Sam mengambil batok kelapa dan mengisikannyha air, kemudian segala sayur dan biji dimasukkannya ke batok kelapa tersebut.
Wanita wanita yang lainnya memanggang daging dan mencari kayu bakar lagi, dan para gadis menyiapkan ‘piring’

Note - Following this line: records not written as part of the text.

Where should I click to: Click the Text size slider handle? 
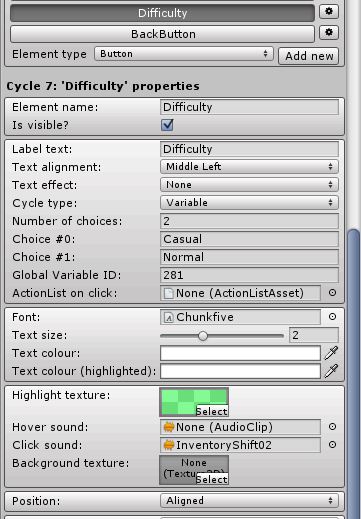pos(203,336)
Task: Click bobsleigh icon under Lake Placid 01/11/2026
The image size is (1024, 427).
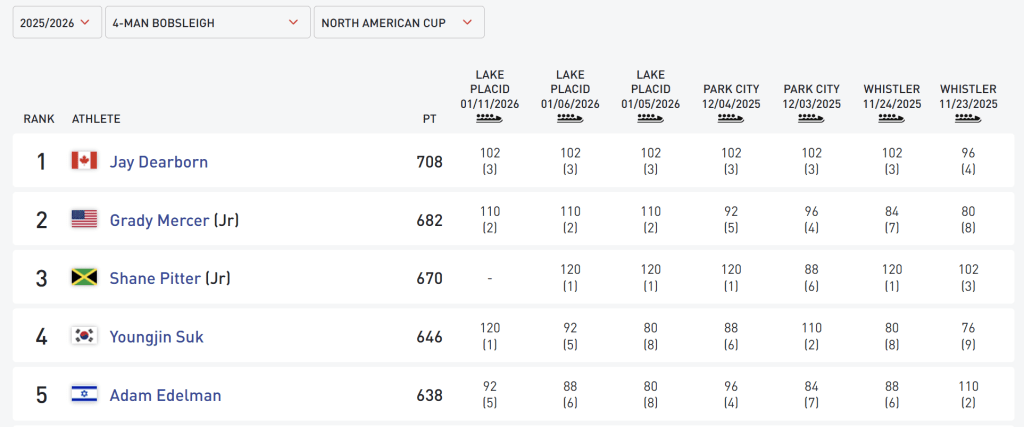Action: (x=490, y=118)
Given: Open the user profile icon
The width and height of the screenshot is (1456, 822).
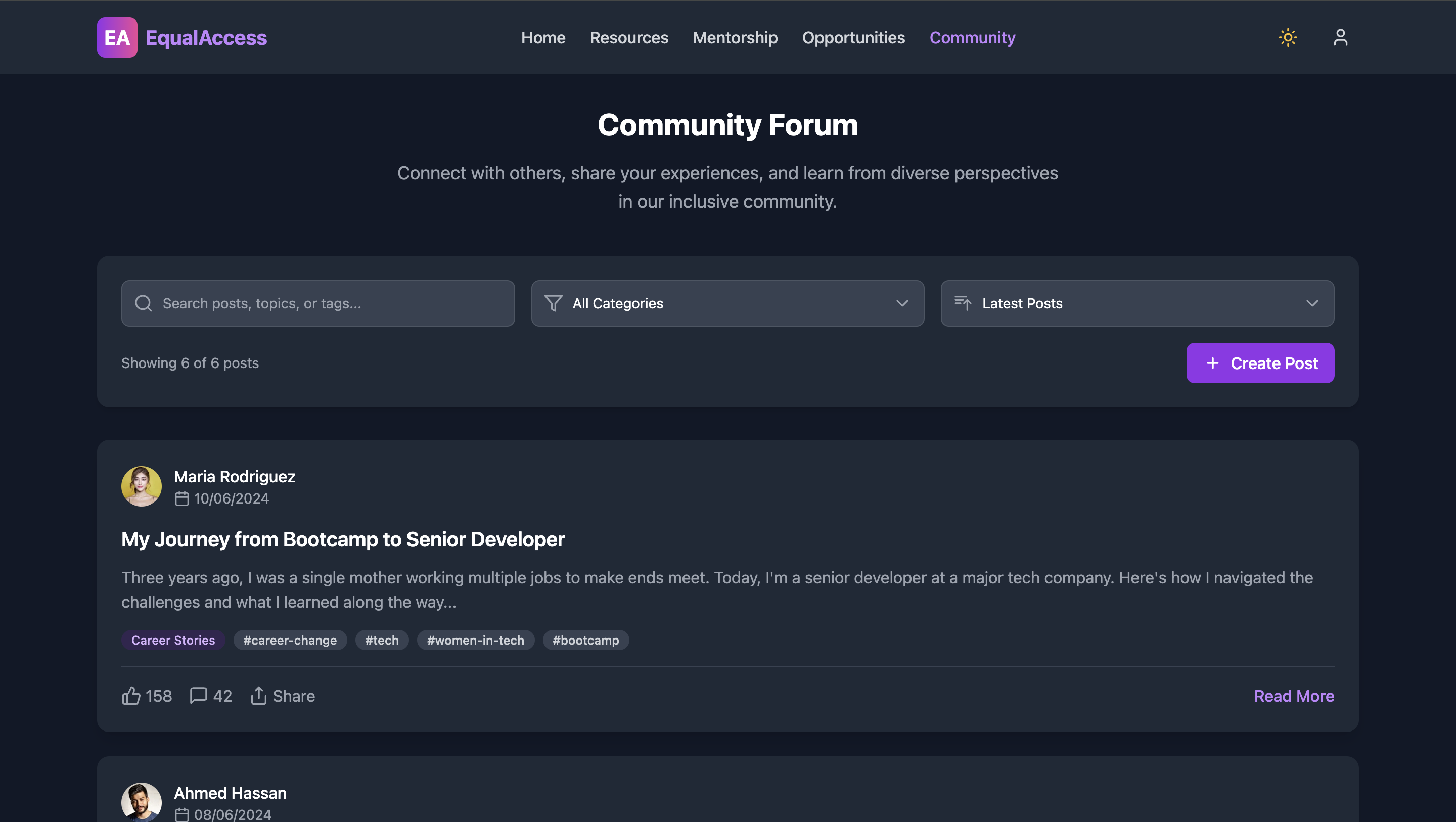Looking at the screenshot, I should [1340, 38].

Orang orang disini sudah paham betul dengan pembagian tugas antara pria dan wanita. Semua adil dan tertata rapih. Nggak ada yang diperbudak, dan nggak ada yang dipertuan.
Kemudian Sam mengumpulkan orang orang disana, sambil menunggu masakannya matang.
Piring piring sederhana buatan para gadis desa diletakkannya satu persatu dihadapan mereka semua, kemudian meniriskan biji bijian dan sayur ke atas daun yang luar biasanya lebar, kemudian wanita di sebelah Sam menyiramnya dengan saus buah merah.
Sambil berebut, mereka semua mengambil sayuran tersebut, hingga tersisa sedikit. Sam sempat mengambil beberapa tadi, dan memasukkannya ke dalam mulutnya yang sudah gatal.
“Saus buah merah itu yang terbaik.”, kata Kevin bebarengan dengan teman temannya yang bergumam.
Makanan pembuka sudah, dan saatnya daging rusa panggang disajikan. Asap yang masih menggepul gepul membuat Sam harus berulang ulang mengemut jarinya yang melepuh.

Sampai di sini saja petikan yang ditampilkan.